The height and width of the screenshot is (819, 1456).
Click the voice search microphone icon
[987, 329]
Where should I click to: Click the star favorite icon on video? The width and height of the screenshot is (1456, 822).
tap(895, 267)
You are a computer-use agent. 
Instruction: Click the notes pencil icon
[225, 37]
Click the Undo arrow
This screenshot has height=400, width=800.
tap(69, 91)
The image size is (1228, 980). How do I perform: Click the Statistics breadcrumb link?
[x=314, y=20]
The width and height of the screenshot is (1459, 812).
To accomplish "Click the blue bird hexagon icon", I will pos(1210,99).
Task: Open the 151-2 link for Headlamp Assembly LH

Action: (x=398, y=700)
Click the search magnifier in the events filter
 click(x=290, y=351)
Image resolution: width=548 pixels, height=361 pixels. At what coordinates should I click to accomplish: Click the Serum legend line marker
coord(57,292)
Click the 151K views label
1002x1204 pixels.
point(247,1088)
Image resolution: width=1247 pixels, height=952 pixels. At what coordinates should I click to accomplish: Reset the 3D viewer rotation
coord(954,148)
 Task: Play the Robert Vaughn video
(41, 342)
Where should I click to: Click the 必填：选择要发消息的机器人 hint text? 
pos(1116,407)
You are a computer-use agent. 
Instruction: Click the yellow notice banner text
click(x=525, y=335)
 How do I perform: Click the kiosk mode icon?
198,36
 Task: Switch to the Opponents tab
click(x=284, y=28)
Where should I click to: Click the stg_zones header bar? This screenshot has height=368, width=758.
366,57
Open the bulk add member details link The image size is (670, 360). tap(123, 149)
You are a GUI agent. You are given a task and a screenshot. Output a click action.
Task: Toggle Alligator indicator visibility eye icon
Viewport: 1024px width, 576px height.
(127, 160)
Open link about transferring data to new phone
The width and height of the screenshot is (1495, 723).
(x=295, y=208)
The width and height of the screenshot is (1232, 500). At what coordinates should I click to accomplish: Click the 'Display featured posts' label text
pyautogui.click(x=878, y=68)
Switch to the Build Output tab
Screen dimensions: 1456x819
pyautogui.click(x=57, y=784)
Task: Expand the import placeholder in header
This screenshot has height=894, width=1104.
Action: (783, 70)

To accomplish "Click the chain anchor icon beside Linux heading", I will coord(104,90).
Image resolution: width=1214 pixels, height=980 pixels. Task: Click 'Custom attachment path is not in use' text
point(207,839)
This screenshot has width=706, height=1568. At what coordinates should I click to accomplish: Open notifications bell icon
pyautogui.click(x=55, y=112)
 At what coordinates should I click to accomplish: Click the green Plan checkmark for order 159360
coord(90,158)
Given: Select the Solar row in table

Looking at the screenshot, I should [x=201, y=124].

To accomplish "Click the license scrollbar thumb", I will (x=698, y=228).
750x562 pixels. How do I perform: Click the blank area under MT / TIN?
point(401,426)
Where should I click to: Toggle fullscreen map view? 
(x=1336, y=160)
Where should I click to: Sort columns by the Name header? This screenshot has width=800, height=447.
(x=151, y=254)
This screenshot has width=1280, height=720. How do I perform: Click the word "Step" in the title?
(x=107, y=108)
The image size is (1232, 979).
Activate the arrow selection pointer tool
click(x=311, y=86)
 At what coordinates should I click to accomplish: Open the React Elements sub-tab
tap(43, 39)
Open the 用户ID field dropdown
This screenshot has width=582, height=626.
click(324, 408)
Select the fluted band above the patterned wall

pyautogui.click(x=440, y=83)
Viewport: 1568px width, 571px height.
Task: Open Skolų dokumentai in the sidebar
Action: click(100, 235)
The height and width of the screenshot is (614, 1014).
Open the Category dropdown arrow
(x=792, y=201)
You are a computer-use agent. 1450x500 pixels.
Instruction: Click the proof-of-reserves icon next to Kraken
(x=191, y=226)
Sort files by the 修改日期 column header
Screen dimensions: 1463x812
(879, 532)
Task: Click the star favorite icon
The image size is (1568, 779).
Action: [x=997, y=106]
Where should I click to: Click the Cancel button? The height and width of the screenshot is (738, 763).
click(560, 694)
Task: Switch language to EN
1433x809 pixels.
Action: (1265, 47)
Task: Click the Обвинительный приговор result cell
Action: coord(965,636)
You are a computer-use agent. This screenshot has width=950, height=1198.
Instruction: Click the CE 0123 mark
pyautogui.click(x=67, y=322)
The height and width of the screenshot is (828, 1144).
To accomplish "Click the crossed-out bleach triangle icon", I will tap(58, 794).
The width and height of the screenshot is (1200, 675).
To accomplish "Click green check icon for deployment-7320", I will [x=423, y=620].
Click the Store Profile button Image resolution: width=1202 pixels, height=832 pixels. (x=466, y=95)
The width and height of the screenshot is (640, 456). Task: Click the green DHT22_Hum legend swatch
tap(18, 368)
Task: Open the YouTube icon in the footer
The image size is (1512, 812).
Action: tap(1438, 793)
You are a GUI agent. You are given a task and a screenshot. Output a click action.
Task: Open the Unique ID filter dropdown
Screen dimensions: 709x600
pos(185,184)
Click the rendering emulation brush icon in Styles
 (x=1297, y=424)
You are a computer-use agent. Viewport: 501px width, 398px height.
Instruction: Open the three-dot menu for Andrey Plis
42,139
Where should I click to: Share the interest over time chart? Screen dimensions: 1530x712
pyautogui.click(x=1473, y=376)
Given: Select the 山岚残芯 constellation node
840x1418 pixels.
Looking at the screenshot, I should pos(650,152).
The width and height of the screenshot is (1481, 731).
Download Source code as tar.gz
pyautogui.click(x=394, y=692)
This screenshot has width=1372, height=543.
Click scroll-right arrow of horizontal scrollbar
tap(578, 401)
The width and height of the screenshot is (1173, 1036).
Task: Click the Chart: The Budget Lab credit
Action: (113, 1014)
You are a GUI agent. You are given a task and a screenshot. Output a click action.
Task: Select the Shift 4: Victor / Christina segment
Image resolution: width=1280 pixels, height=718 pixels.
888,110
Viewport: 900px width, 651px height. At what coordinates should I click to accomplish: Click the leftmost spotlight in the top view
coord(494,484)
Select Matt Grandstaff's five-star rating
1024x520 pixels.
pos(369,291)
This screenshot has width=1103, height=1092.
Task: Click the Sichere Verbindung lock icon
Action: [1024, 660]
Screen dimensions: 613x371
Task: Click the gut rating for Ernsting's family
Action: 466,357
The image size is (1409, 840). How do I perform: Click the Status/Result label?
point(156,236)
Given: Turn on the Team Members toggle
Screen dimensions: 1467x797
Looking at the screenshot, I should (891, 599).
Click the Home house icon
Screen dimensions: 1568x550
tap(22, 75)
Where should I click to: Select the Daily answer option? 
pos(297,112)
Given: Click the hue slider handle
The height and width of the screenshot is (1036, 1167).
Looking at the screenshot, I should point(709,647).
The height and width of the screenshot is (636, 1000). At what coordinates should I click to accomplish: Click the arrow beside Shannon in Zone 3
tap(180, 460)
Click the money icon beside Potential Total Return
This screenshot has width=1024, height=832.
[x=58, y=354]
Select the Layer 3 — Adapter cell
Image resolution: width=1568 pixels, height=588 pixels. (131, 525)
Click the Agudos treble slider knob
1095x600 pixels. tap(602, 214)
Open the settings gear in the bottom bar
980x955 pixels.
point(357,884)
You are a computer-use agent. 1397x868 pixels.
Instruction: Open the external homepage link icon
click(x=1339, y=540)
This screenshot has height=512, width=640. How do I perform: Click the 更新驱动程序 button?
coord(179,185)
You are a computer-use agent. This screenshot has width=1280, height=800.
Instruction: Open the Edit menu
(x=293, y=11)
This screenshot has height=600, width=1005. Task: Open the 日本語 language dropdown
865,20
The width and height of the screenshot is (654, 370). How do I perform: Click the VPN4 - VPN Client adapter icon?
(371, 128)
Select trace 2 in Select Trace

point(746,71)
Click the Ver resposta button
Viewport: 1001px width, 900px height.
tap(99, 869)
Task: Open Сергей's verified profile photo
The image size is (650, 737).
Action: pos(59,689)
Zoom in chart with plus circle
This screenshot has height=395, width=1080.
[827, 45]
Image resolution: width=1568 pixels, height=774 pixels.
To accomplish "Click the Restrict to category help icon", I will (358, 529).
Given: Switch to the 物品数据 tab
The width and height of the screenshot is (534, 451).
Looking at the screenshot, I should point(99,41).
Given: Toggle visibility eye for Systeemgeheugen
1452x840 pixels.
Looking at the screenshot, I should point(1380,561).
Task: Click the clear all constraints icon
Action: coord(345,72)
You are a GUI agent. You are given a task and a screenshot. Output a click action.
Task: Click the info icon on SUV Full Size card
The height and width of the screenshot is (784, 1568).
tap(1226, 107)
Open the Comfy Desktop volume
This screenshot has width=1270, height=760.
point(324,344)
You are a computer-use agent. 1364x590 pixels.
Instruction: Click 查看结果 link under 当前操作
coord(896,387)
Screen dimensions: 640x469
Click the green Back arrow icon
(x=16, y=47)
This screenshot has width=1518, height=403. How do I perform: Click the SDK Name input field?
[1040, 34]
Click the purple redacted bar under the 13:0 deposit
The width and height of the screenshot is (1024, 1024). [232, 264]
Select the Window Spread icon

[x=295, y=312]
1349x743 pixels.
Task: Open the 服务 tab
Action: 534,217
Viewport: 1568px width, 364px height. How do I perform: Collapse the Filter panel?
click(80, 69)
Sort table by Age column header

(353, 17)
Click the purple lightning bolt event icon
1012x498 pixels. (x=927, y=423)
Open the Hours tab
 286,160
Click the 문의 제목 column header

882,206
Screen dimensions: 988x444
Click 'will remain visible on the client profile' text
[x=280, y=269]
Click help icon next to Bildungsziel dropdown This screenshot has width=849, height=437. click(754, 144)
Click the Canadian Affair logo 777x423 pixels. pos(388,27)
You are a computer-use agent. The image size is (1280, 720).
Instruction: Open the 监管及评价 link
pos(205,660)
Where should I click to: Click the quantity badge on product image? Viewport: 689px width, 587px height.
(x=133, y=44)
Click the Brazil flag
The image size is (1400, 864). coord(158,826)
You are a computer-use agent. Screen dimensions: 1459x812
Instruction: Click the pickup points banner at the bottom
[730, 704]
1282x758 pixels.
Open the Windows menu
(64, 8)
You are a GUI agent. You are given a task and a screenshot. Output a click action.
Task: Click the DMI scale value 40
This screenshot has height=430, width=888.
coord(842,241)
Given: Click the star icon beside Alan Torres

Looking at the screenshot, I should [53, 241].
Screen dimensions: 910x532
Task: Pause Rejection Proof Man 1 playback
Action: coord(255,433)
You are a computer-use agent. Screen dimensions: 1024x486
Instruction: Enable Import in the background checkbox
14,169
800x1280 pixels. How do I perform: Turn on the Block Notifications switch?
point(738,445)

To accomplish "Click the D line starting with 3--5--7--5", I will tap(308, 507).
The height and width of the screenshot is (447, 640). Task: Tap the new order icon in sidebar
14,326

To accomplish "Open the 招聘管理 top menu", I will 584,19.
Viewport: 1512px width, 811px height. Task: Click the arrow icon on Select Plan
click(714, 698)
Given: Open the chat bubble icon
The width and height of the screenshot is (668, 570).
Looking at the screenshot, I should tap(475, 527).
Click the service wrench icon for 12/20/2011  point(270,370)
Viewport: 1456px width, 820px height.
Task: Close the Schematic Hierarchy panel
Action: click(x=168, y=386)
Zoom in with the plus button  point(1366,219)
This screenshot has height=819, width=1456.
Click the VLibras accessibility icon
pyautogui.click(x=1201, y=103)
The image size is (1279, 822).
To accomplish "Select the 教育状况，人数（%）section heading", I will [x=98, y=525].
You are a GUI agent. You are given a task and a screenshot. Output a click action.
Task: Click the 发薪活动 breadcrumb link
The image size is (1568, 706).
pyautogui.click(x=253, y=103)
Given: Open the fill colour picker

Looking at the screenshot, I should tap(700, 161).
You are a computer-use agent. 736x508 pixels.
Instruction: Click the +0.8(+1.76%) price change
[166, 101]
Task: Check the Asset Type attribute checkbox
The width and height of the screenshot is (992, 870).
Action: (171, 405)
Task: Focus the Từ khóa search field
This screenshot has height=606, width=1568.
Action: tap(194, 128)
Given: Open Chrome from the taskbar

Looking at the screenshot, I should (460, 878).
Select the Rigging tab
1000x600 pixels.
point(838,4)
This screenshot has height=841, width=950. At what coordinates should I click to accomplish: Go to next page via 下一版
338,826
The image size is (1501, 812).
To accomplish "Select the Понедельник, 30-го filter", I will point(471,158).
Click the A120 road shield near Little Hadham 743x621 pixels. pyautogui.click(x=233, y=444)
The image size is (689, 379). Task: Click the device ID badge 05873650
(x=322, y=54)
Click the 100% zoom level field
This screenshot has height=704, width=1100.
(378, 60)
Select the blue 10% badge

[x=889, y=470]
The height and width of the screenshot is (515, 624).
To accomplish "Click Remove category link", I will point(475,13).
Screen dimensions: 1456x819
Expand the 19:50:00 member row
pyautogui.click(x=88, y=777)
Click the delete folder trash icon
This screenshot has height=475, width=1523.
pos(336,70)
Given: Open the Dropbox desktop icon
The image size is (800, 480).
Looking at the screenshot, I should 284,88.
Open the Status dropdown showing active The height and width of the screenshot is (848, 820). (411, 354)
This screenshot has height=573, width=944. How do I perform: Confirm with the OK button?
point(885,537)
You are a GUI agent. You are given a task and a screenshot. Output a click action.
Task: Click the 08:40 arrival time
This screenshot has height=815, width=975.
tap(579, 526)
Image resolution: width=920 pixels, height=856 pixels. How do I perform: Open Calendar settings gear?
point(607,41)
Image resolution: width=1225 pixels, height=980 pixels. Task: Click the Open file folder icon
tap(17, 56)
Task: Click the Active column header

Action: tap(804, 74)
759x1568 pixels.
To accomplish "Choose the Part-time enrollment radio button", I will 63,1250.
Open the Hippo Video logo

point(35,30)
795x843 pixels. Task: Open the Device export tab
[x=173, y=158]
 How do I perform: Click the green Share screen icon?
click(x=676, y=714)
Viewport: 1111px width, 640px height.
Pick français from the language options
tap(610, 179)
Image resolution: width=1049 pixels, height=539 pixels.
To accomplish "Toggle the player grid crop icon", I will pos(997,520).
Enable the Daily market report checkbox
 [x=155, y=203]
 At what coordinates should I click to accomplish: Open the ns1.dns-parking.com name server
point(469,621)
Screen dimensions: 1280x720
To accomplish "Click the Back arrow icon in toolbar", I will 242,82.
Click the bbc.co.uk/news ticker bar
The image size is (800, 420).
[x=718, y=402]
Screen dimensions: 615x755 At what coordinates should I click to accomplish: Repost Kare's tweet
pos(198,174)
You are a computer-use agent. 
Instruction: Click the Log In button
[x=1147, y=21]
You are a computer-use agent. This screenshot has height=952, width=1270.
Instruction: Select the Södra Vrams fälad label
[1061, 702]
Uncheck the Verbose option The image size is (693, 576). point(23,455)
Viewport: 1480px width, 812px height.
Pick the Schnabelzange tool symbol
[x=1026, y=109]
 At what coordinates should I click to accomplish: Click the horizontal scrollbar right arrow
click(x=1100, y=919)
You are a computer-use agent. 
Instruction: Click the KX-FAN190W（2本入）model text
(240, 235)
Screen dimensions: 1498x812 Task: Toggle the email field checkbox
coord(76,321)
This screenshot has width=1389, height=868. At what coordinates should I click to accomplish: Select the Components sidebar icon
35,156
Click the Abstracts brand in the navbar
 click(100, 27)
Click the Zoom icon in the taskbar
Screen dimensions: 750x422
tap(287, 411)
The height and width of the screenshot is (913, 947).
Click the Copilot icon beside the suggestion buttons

——————————

**JOB:**
Can you reproduce word for word the part of the material above that opens with the line containing "Click the service" and closes with the line containing "Zoom in with", including both of those lines?

**ANSWER TO THIS TASK:**
Click the service wrench icon for 12/20/2011  point(270,370)
Viewport: 1456px width, 820px height.
Task: Close the Schematic Hierarchy panel
Action: click(x=168, y=386)
Zoom in with the plus button  point(1366,219)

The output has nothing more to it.